GDPR e email marketing: il quadro generale
Il GDPR (Regolamento Europeo sulla Protezione dei Dati, in vigore dal 2018) impone regole precise su come raccogliere, conservare e usare indirizzi email per attività di marketing. Le sanzioni possono arrivare al 4% del fatturato annuo globale. Per le PMI, i rischi concreti sono più spesso segnalazioni al Garante e danni reputazionali che sanzioni milionarie, ma vale la pena essere in regola.
Il consenso: regole fondamentali
Per inviare email di marketing devi avere il consenso esplicito del destinatario. Il consenso deve essere: libero (non condizionato all'accesso a un servizio), specifico (per quella finalità), informato (l'utente sa a cosa acconente), documentabile (devi poter dimostrare quando e come è stato dato). Le checkbox pre-spuntate sono vietate.
Cosa puoi inviare a clienti esistenti
Per i clienti che hanno già acquistato, il GDPR permette l'uso del legittimo interesse per comunicazioni su prodotti/servizi simili a quelli acquistati. Questo non significa poter inviare qualsiasi cosa: le comunicazioni devono essere ragionevolmente attese e deve essere sempre possibile disiscriversi facilmente.

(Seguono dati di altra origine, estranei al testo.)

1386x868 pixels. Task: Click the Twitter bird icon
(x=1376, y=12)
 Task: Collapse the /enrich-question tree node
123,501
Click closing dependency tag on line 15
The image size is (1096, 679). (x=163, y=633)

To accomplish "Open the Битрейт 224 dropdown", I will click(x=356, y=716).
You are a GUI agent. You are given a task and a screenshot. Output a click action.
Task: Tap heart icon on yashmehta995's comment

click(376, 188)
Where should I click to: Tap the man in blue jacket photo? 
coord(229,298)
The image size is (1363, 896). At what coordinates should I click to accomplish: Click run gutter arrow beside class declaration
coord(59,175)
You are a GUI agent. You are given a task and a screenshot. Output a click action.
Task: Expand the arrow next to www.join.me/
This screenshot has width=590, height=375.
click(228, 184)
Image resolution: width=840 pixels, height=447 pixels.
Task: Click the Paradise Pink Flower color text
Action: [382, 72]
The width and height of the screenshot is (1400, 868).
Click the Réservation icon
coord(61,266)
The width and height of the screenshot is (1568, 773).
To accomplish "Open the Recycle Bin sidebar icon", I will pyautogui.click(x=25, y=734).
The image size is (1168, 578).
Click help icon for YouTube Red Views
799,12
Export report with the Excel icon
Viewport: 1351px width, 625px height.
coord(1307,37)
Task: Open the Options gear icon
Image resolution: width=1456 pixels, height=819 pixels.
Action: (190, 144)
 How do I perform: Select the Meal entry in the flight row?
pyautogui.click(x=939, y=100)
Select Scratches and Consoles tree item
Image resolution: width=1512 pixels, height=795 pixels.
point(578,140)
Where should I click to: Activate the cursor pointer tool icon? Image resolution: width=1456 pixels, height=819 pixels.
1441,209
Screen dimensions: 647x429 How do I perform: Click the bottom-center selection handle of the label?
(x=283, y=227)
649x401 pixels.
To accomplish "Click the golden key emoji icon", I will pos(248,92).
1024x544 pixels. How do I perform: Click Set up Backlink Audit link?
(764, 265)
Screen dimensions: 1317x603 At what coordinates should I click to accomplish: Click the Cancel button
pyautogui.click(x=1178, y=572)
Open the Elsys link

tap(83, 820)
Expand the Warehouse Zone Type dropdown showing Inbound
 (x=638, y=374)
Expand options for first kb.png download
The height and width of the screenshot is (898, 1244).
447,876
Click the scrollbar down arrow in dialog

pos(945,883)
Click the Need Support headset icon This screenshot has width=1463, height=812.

Diritti degli iscritti che devi rispettare
- Diritto di cancellazione: ogni email deve avere il link di disiscrizione facilmente trovabile
- Diritto all'accesso: chiunque può chiedere quali dati hai su di lui
- Diritto alla portabilità: puoi esportare i dati su richiesta
- Diritto alla rettifica: aggiorna i dati su richiesta
Praticamente: cosa fare subito
Aggiungi double opt-in a tutti i form, includi link alla privacy policy, mantieni log dei consensi, aggiorna la privacy policy descrivendo l'email marketing, onora immediatamente le richieste di disiscrizione.